GÖKHAN ÜNLÜ

Mart 2024 seçimlerimden bu yana adeta uzay mekiği kapsülü içerisinde zaman yolculuğu yapıyoruz. Siyasi liderler, genel başkanlar, il ve ilçe başkanları ve diğer kadrolar müceddet yapılanmasında başka bir deyişle restorasyon çalışmalarında diyebiliriz. 

Çocukluk dönemlerimizde fırıldak oyunu oynardık, yeni nesil bilmese de bugünkü telafuz ile adı topaç ya da fır döndüdür. Maalesef son zamanlarda ki oy kaybetmeler birçok siyasi lideri de benimsediği düşüncesinden ideoloji ve adını dava niye nitelendirdiği çıkar amaçlı yaklaşımdan öteye götürememiştir.

Bu odaklar millet'e ve devletin hiyerarşisine yarar dan çok zarar getirmiş, sonuçta yıllardır hekimlerin çare bulumadığı siyasi yaralara kurd girmiş ve bedenleri çürütmeye başlamıştır.

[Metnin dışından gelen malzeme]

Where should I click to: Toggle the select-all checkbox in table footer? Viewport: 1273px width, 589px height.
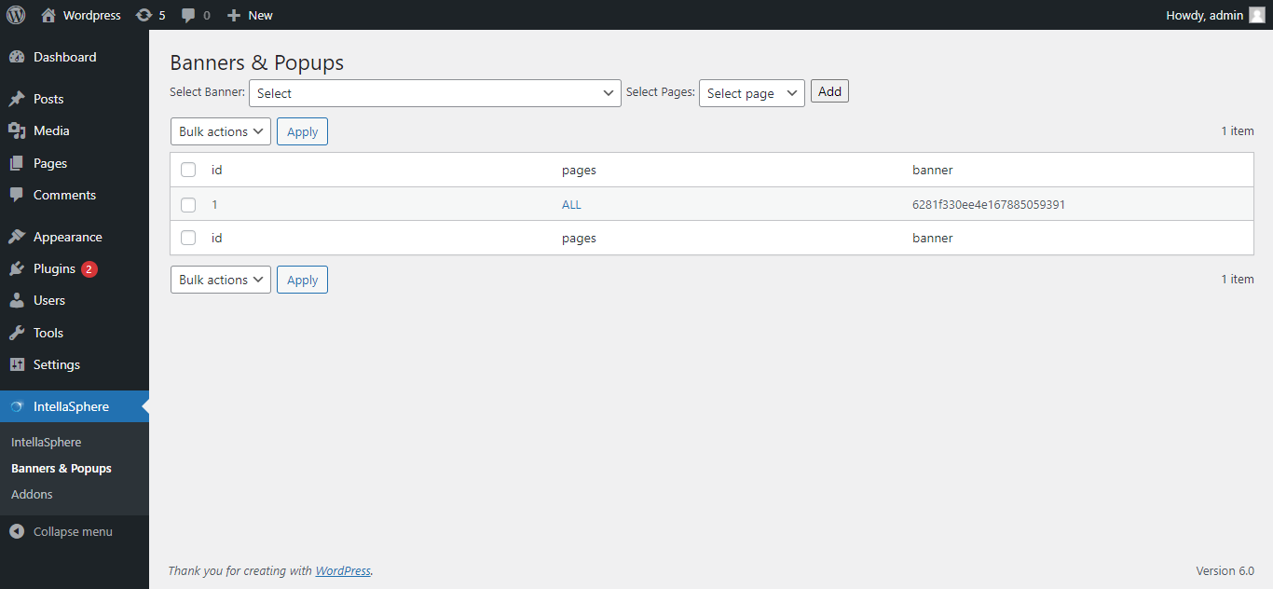pyautogui.click(x=188, y=238)

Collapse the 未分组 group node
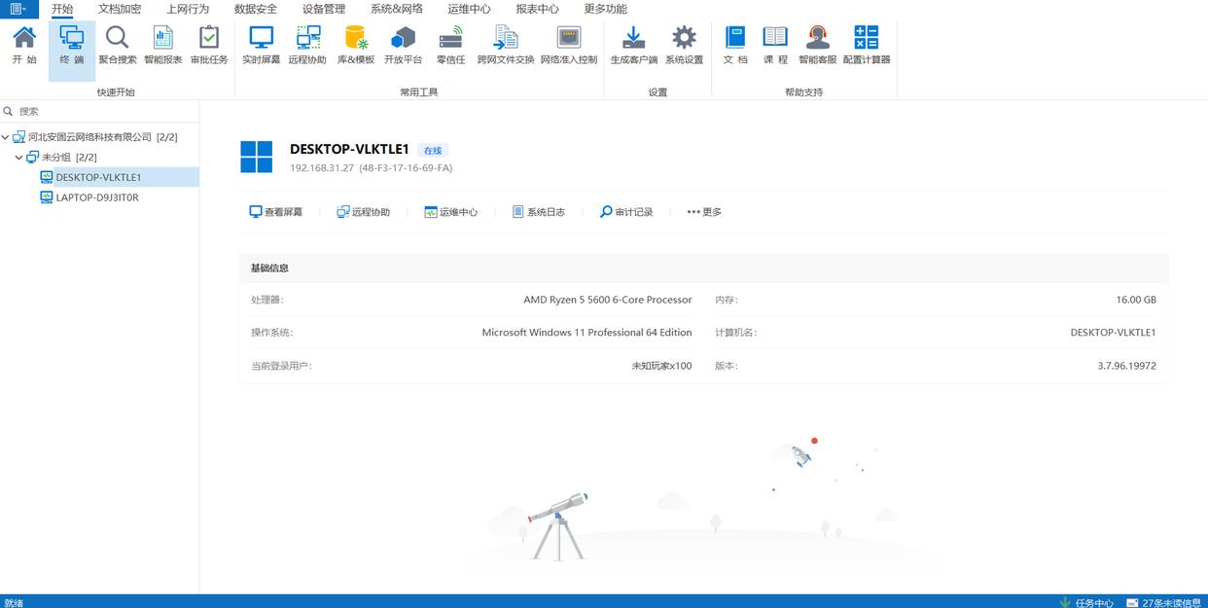click(18, 158)
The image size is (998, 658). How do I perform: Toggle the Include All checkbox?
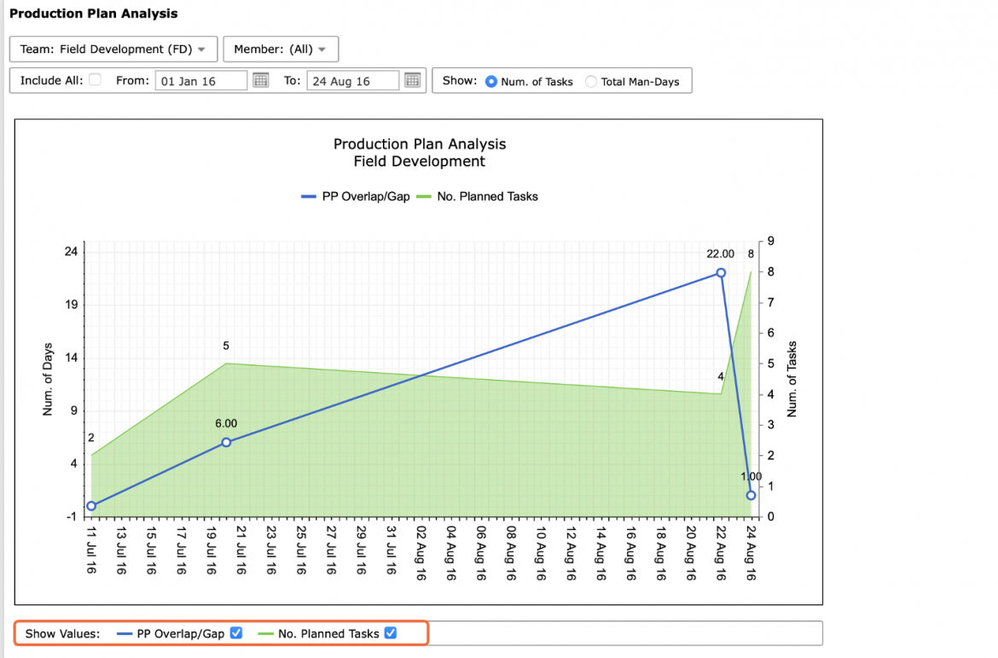pos(95,79)
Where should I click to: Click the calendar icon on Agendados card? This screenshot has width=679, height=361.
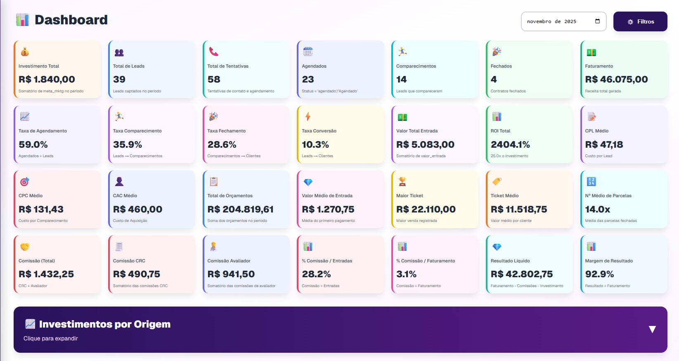click(x=308, y=52)
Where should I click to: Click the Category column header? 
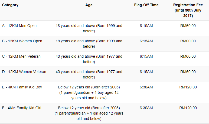click(x=10, y=5)
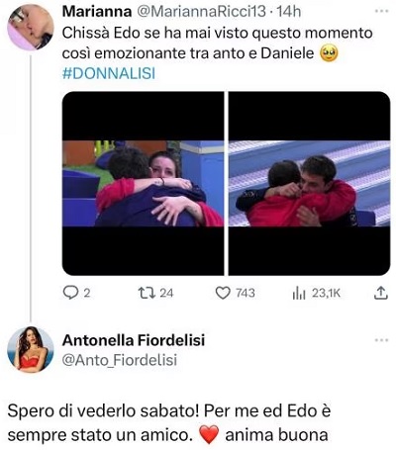
Task: Open Antonella Fiordelisi's profile picture
Action: click(31, 349)
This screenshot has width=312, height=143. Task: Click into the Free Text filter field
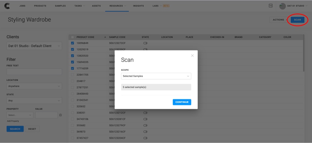tap(34, 72)
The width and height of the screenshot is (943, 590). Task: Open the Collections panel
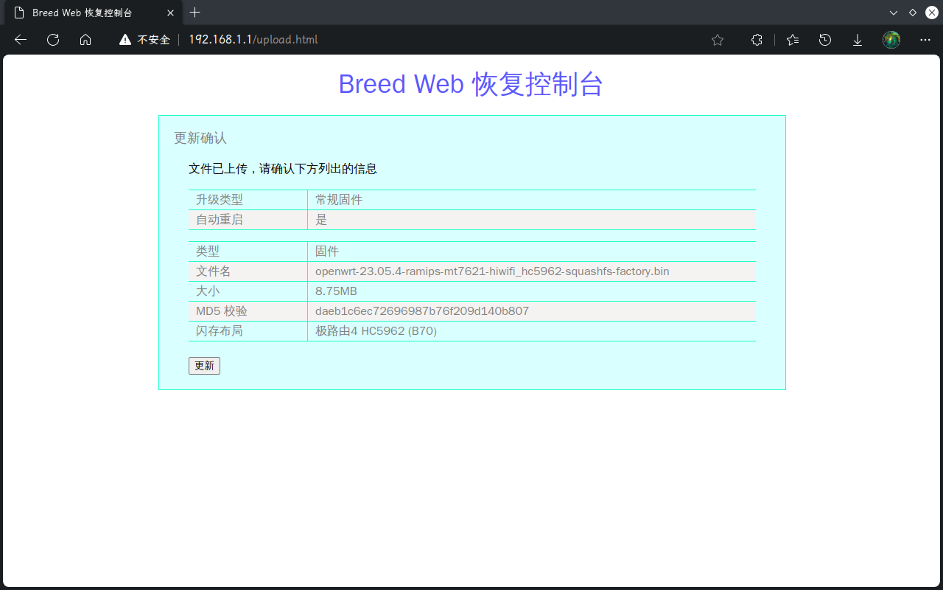coord(757,40)
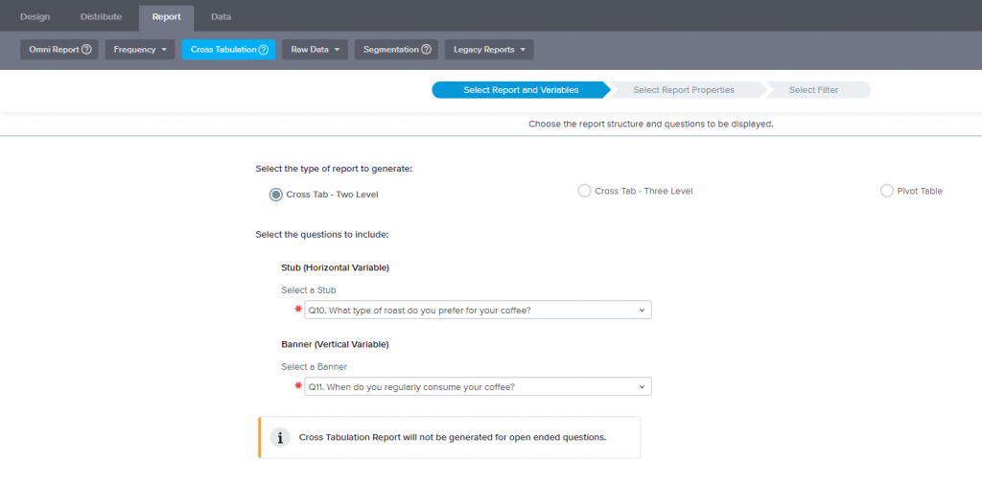
Task: Click the Omni Report button
Action: (x=54, y=50)
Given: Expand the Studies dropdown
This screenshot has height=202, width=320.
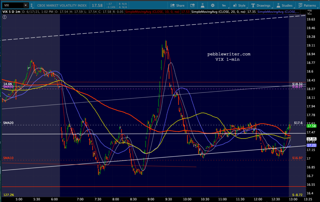Looking at the screenshot, I should 284,5.
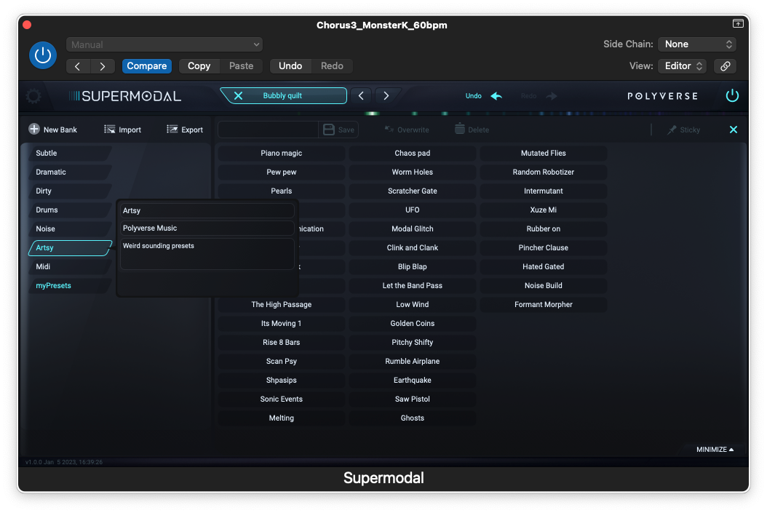This screenshot has height=513, width=767.
Task: Go to previous preset with arrow
Action: point(361,96)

Bir yandan eleştiriler devam eder iken bizler halk ve toplum olarak gerçeklerin ve doğru kişilerin seçilmesinden yana değilde; menfaat ve çıkar odaklarının ve şöhret basamaklarının merdiven basamaklarını çıkmak için hedefledikleri oyunlarından asırlardır kaybetmedik mi? 

Milletin hayalleri bulut olmadı mı? Çocukların ellerinden kayıp Gökyüzünde kaybolan balonlarının renkleri solmadı mı?  Bu musibetlerin, kaybolan hayallerin suçlusu siyasal dezenformasyonlar mı yoksa bizler miyiz bir kaç dakika düşünmek ne kaybettirecek ki!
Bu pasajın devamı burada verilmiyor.